> RECORDS FOR THIS EXERCISE
******
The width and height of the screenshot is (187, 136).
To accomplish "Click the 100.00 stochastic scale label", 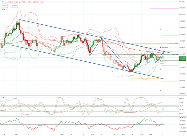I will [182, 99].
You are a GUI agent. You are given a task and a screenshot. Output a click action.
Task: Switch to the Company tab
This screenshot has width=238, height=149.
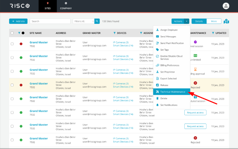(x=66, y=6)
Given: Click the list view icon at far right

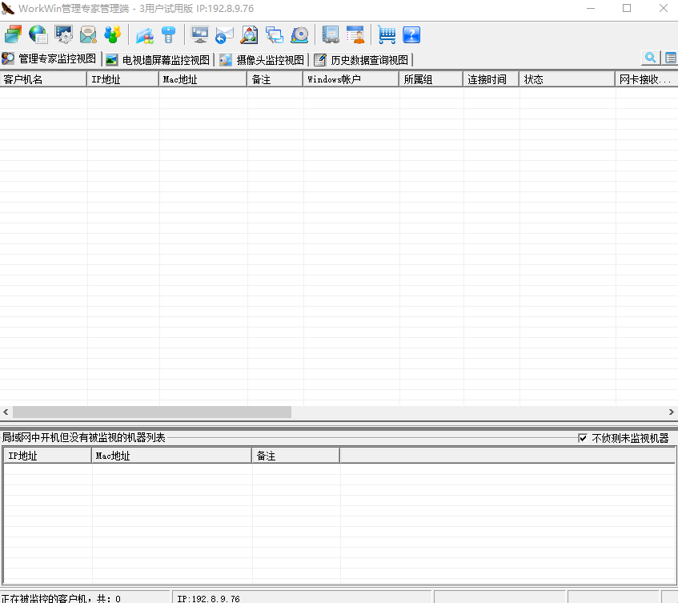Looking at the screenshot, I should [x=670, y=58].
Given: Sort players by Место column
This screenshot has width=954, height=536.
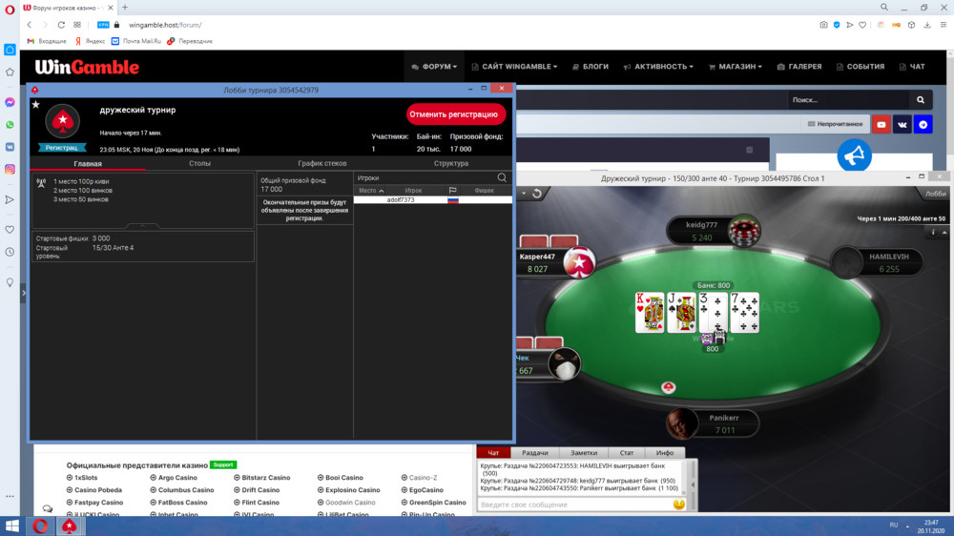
******
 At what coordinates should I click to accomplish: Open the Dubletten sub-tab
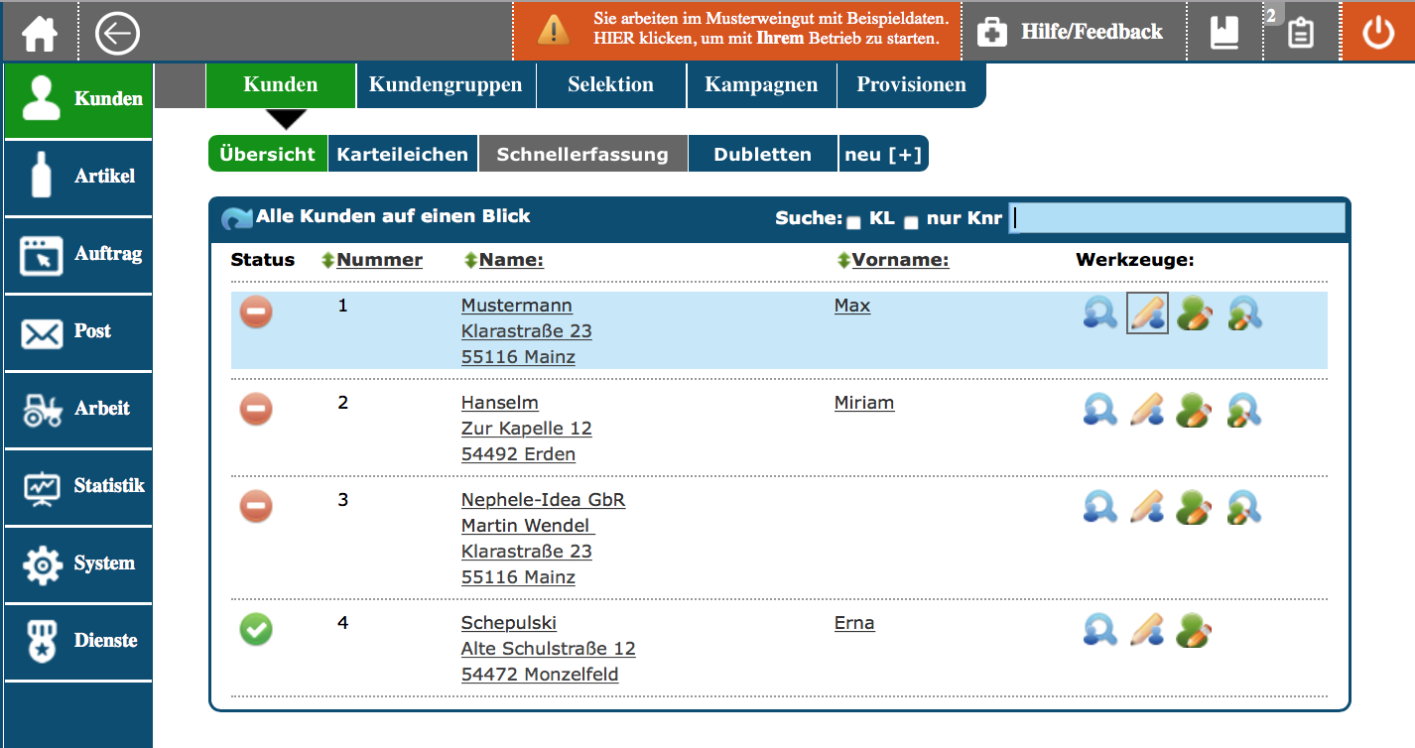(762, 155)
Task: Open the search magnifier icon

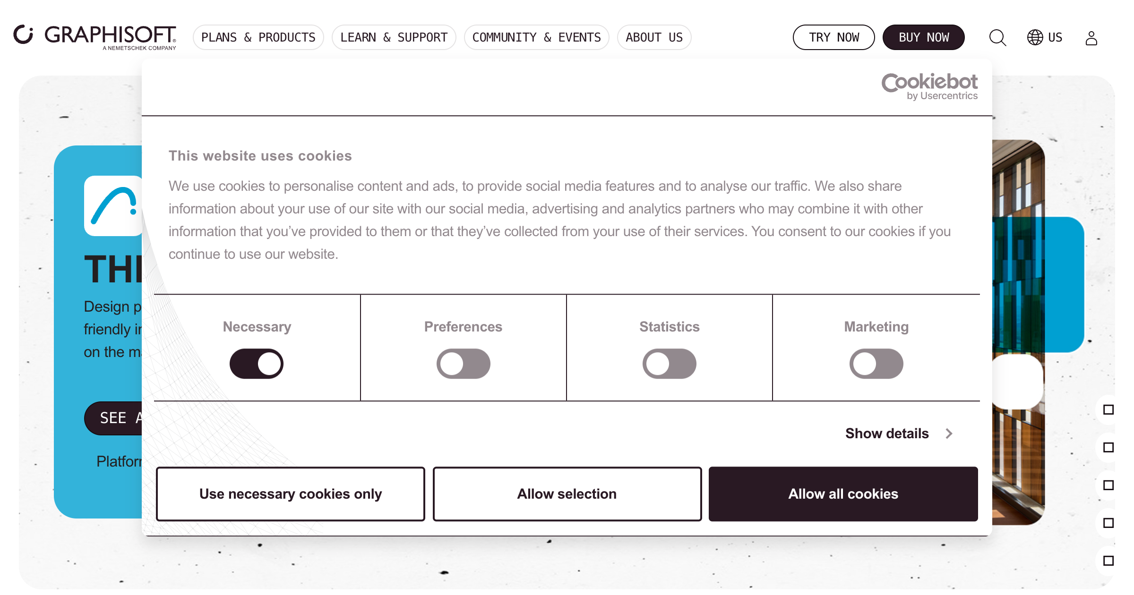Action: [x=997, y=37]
******
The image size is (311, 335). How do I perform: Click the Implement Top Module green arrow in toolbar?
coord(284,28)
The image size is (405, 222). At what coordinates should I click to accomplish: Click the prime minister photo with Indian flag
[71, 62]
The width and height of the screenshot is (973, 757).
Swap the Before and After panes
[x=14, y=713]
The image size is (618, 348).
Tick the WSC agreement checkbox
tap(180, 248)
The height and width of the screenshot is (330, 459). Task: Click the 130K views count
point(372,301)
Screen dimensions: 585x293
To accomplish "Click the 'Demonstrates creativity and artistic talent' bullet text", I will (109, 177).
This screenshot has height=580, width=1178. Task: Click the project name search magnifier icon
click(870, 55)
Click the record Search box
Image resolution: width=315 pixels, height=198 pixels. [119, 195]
******
> WHAT YOU HAVE TO DO
In the entries above, one line contains "The image size is (405, 222)." and another contains "Screen dimensions: 585x293". Reproduce exactly those two lines and the lines between them, nothing else.

> COMPLETED TASK
The image size is (405, 222). At what coordinates should I click to accomplish: Click the prime minister photo with Indian flag
[71, 62]
The width and height of the screenshot is (973, 757).
Swap the Before and After panes
[x=14, y=713]
The image size is (618, 348).
Tick the WSC agreement checkbox
tap(180, 248)
The height and width of the screenshot is (330, 459). Task: Click the 130K views count
point(372,301)
Screen dimensions: 585x293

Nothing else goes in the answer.